И труп неожиданно лязгнул зубами, отчего вздрогнувший Лео отступил ещё на шаг.
— Мама не нашла одежду. Возможно, гадкие дети унесли её или спрятали. Они ведь планировали продолжить развлекаться с мамой, не так ли?
— Тогда мама сорвала и набросила на себя штору. Чудесную штору с бахромой и декоративными кистями.
— Она взяла оставленные малышом сигары и спички. Такие дорогие, изысканные, ароматные сигары. И длинные спички, которыми так удобно прикуривать эти сигары. И она пошла на прогулку.
— Вот так!
И мама-труп, выставив вперёд ладони, молча и страшно двинулась на взвизгнувшего в ужасе малыша, который, развернувшись, опрометью бросился в комнату, пронёсся мимо плавающей в воздухе кровати, забежал в прихожую и отчаянно рванул на себя легко подавшуюся дверь…
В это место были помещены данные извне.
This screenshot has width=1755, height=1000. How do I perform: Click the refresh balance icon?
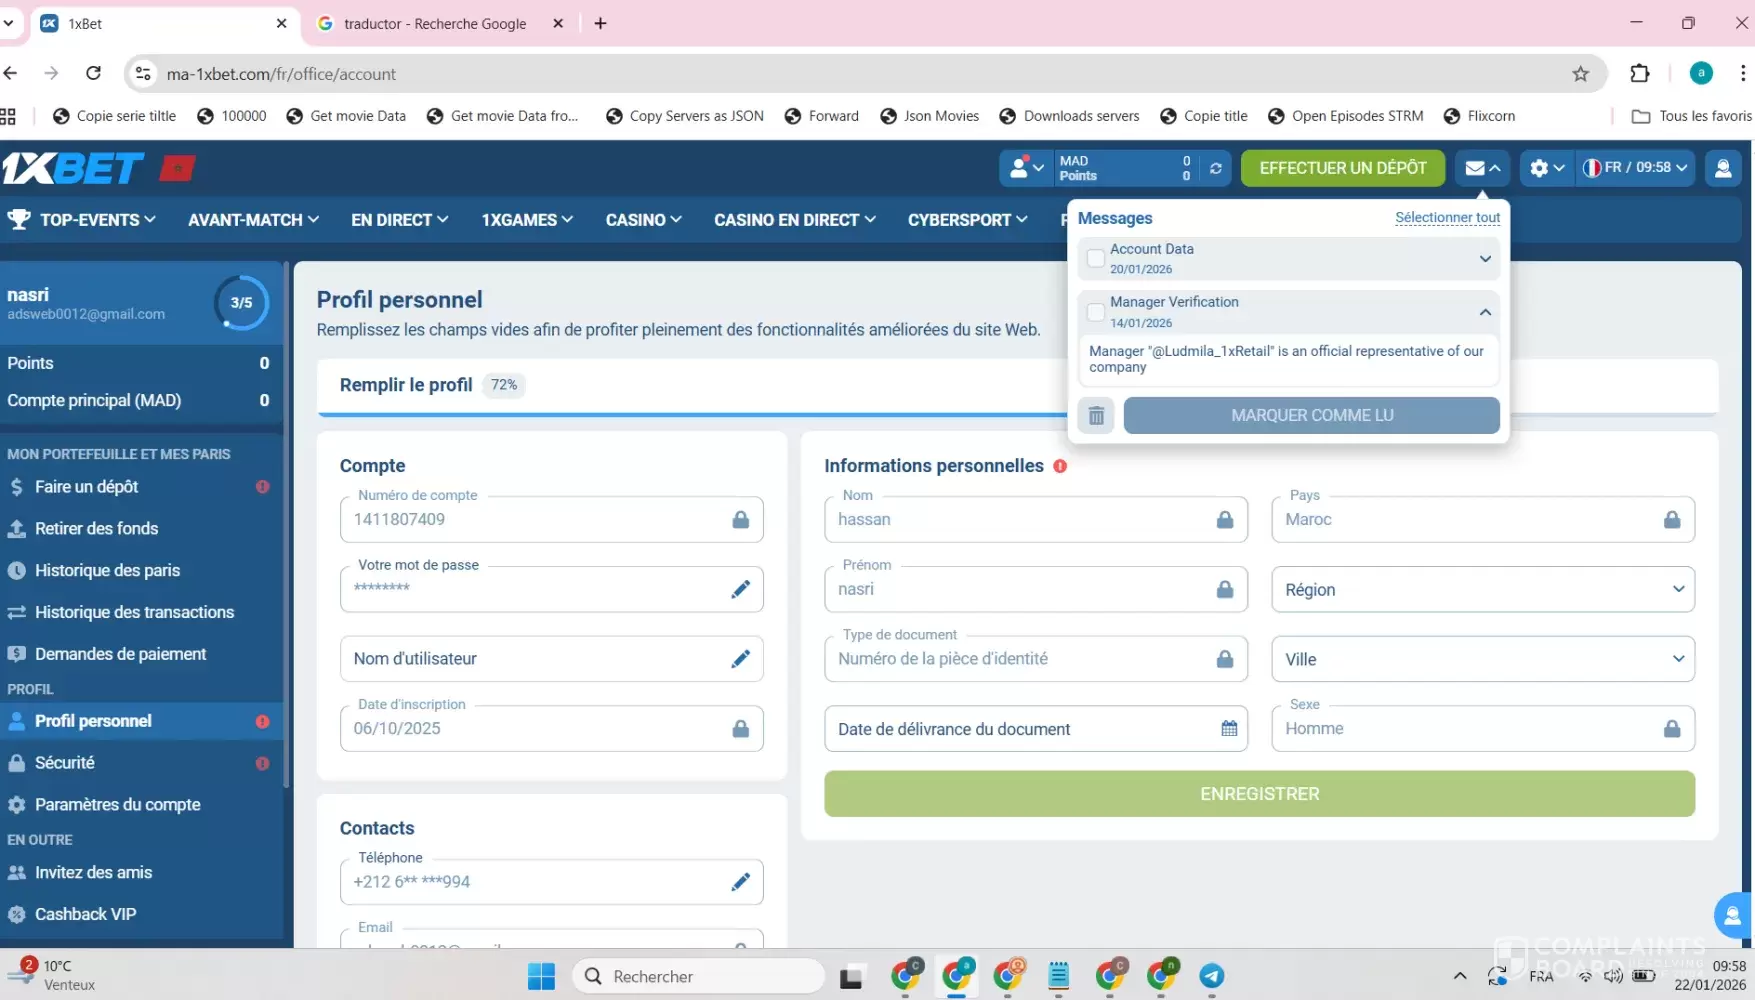point(1215,168)
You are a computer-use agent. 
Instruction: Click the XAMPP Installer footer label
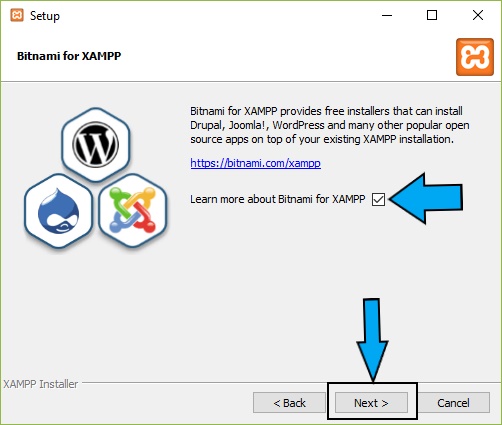point(41,384)
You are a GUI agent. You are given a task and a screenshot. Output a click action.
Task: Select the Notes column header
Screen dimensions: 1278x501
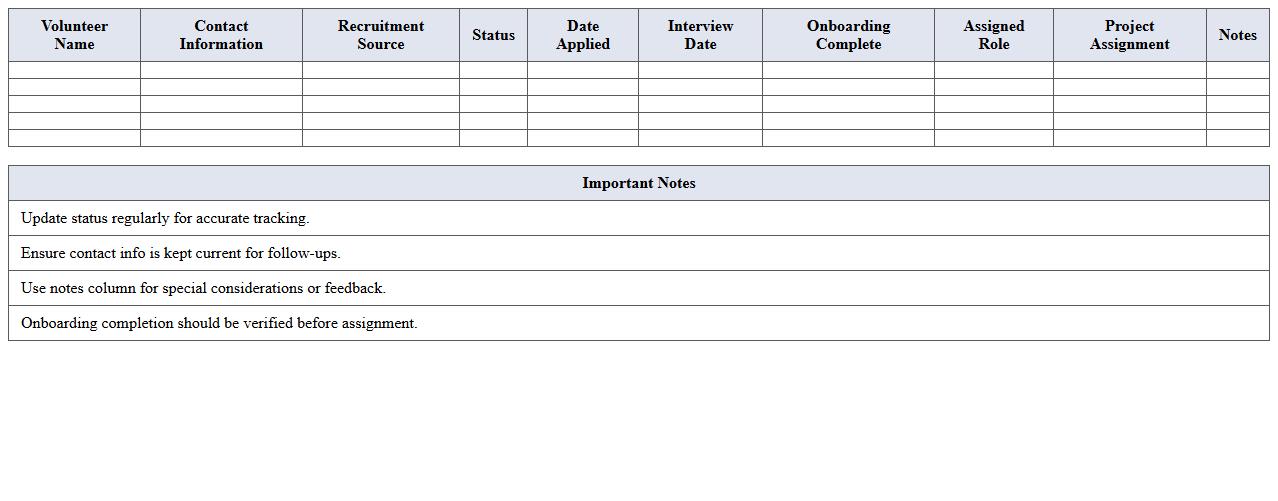click(x=1237, y=35)
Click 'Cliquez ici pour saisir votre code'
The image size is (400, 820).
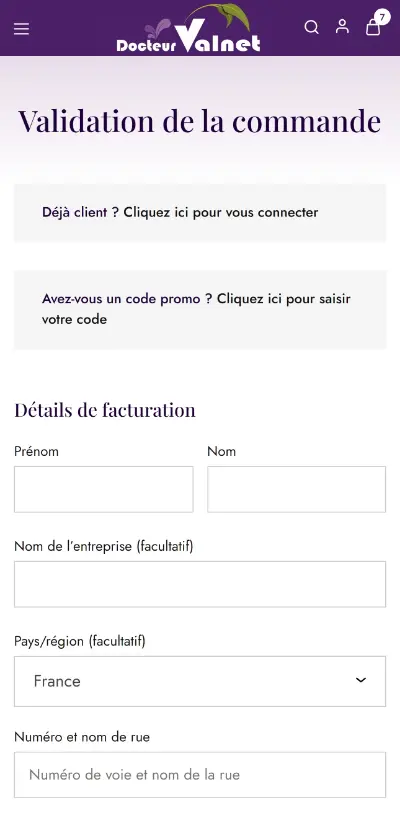tap(196, 309)
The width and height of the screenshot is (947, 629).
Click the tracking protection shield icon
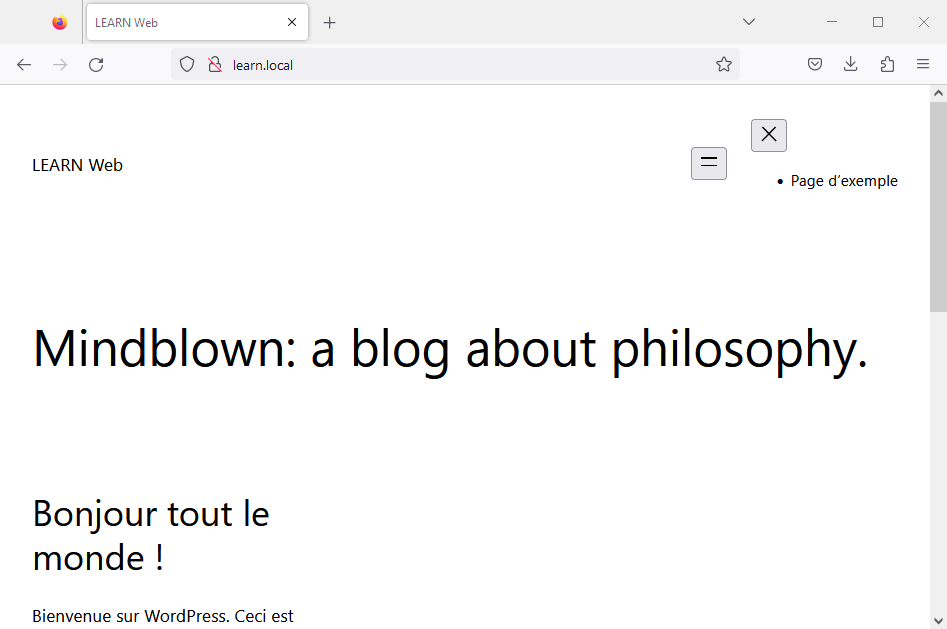click(x=187, y=65)
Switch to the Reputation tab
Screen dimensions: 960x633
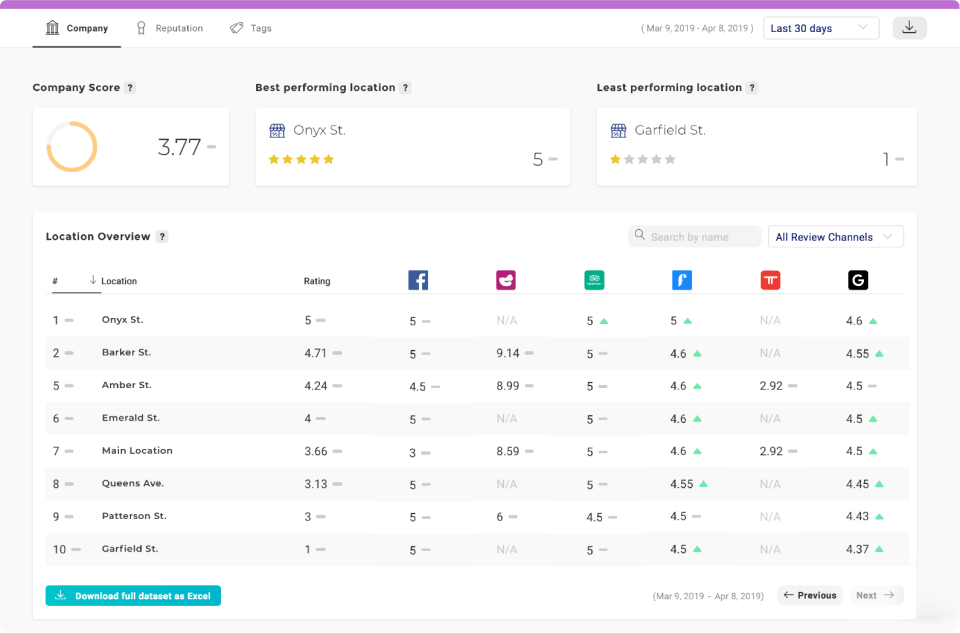169,28
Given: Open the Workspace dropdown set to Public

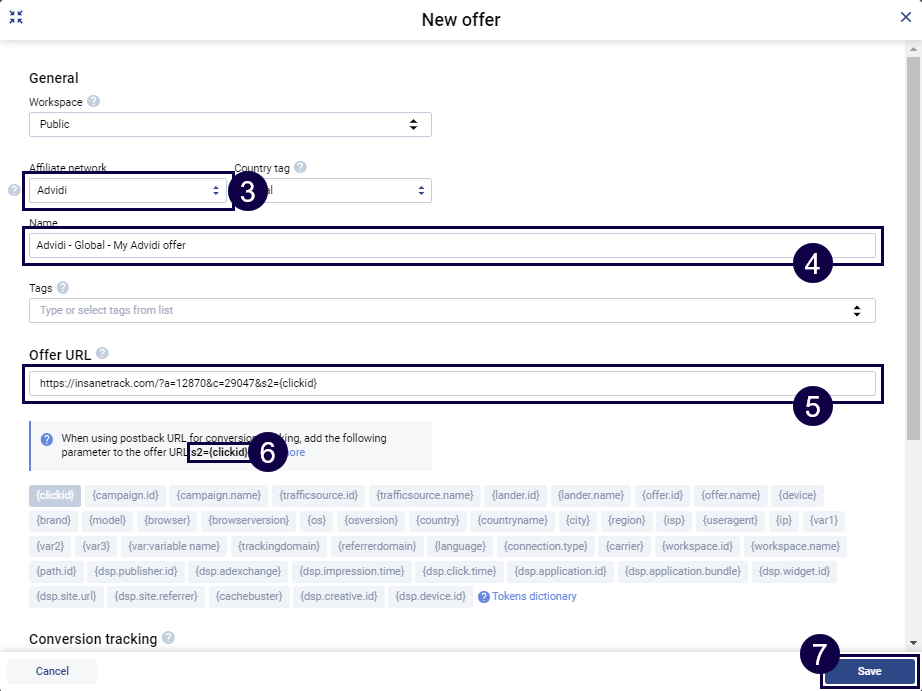Looking at the screenshot, I should click(x=230, y=124).
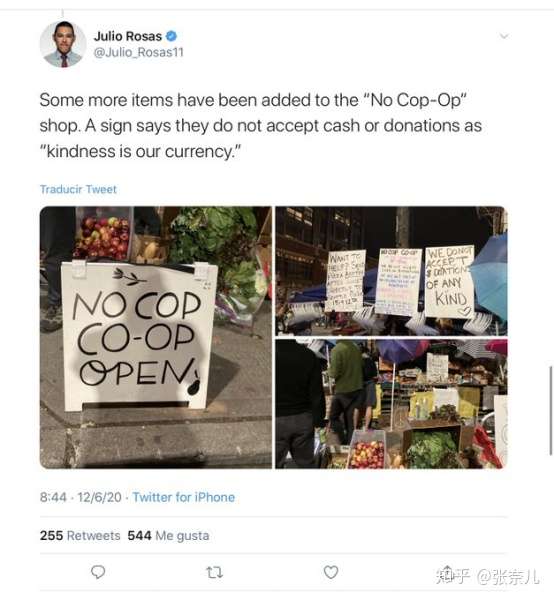This screenshot has height=601, width=554.
Task: Click the Traducir Tweet link
Action: (x=78, y=189)
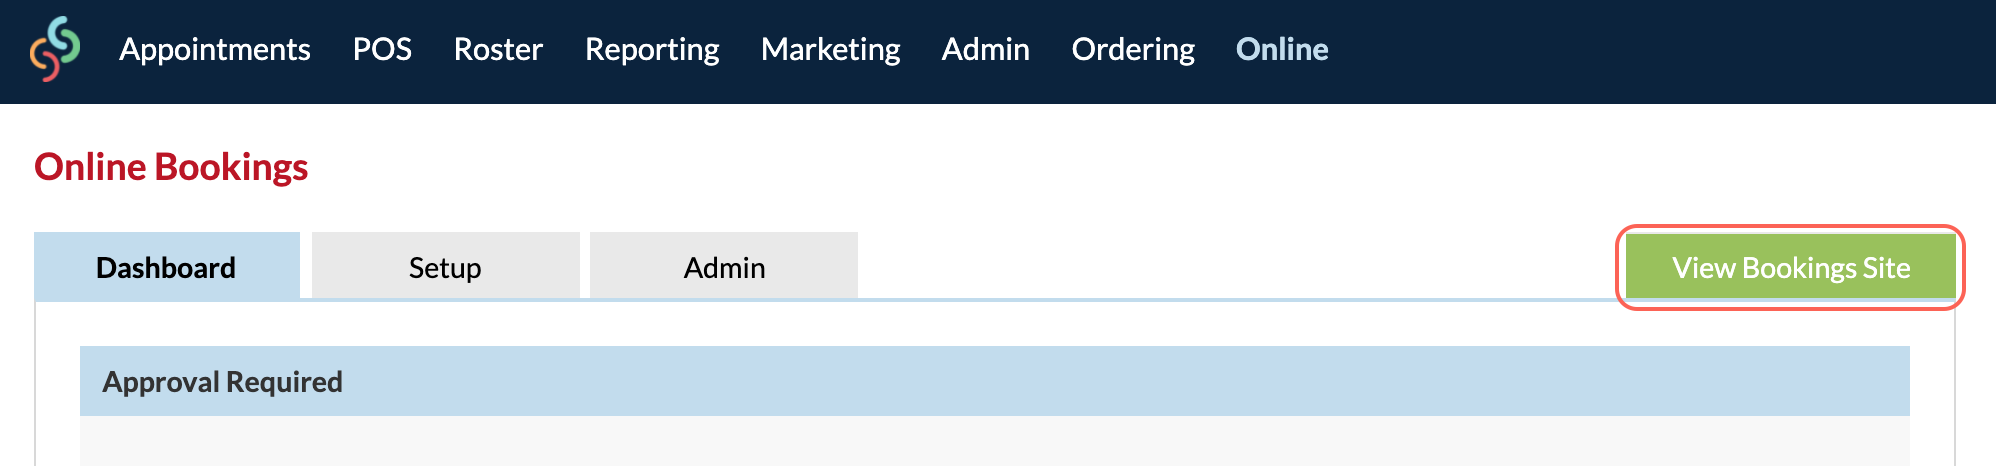Open the Ordering menu
The image size is (1996, 466).
(x=1133, y=49)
И тут, замерев на секунду, каким-то неопределённым внутренним чувством, затылочным локатором или заячьей интуицией почувствовал, что за ним никто не гонится.
И за спиной никого нет.
Пустота.
Тишина в номере.
И тишина в спящем коридоре.
Лео аккуратно закрыл дверь и убедился в том, что ключик он перед отходом ко сну предусмотрительно оставил в двери, как и показала горничная.